A BC Supreme Court judge has dismissed a mother’s appeal aimed at allowing her spouse, who is charged with sexual assault, to have supervised access to their teenagers in the family home.
The appellant, identified in McDonald’s verdict as M.P.S., and spouse, identified as S.M., are parents of 14- and 16-year-old children.
S.M. was arrested in April 2024 and charged with sexual offences against two female minors. At the time, M.P.S. agreed to safety plans with the director of child, family and community services, which prohibited S.M. from being in the family home. But she later appealed that provincial August 2024 court ruling.
In a Friday, Feb. 7 verdict in Prince George, Justice Elizabeth McDonald said the judge who heard the application “chose to accept the (director's) proposal as the appropriate one and in my view, he was entitled to do so.”

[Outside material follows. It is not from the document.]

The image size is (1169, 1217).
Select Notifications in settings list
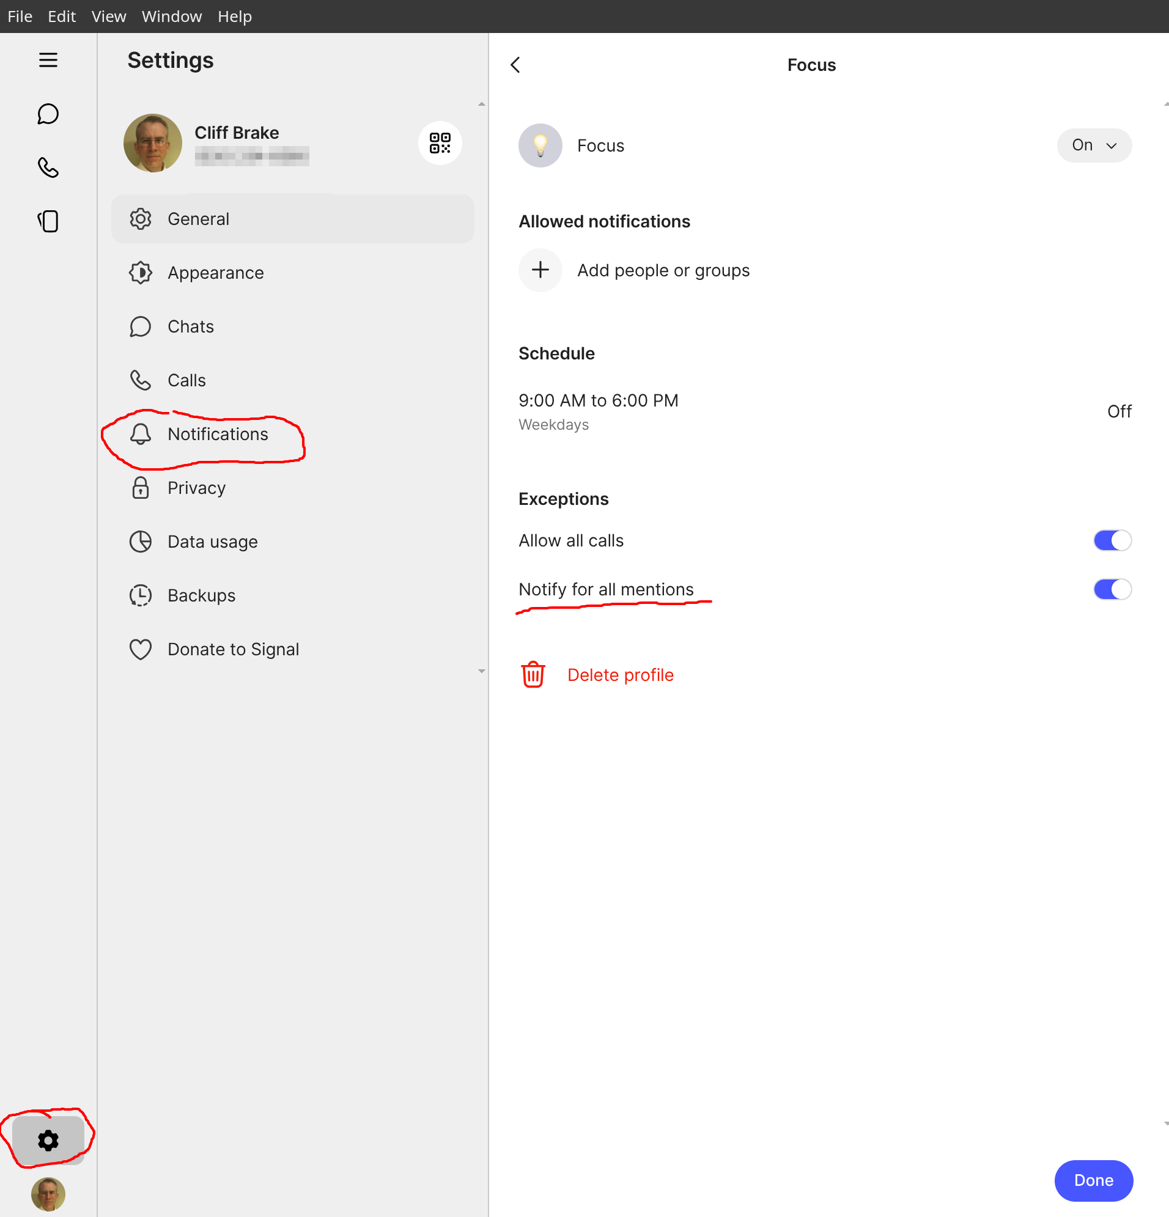point(217,434)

“During the director’s investigation, there was no disclosure by the children of abuse by S.M.,” McDonald said. “On July 21, 2024, the director filed an amended report to court seeking an interim supervision order that the children remain with M.P.S. under terms and conditions.”
The mother wanted a new arrangement, court heard.

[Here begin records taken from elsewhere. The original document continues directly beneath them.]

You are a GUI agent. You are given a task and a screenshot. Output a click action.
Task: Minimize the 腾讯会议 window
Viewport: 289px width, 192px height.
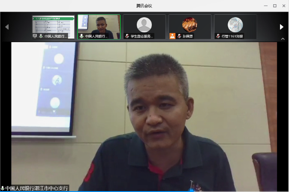(x=266, y=6)
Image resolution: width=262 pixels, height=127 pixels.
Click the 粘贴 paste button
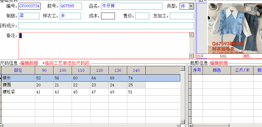tap(223, 56)
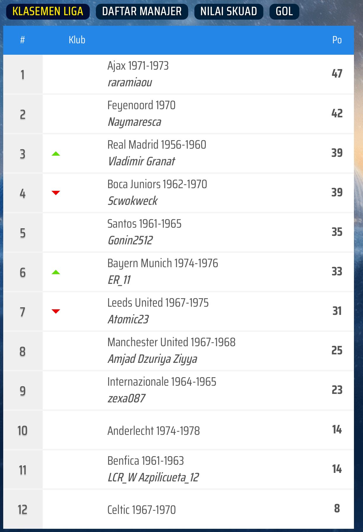Open Ajax 1971-1973 club page
Screen dimensions: 363x532
click(x=138, y=66)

“The appellant’s proposal was that S.M. be permitted to reside in a separate suite in the family home and that he have access to the children in the family home during specified hours seven days per week, provided that the appellant is directly supervised,” McDonald said. “Notwithstanding the appellant’s proposal, the interim order was made on the terms and conditions sought by the director.”
McDonald, who heard the appeal on Feb. 3 in Prince George, decided that the original decision was sound.
“I do not agree that the reasons clearly show that the application judge erred in law, acted on some wrong principle, or is otherwise clearly wrong,” McDonald concluded. “Accordingly, I am not satisfied that the application judge erred in law.”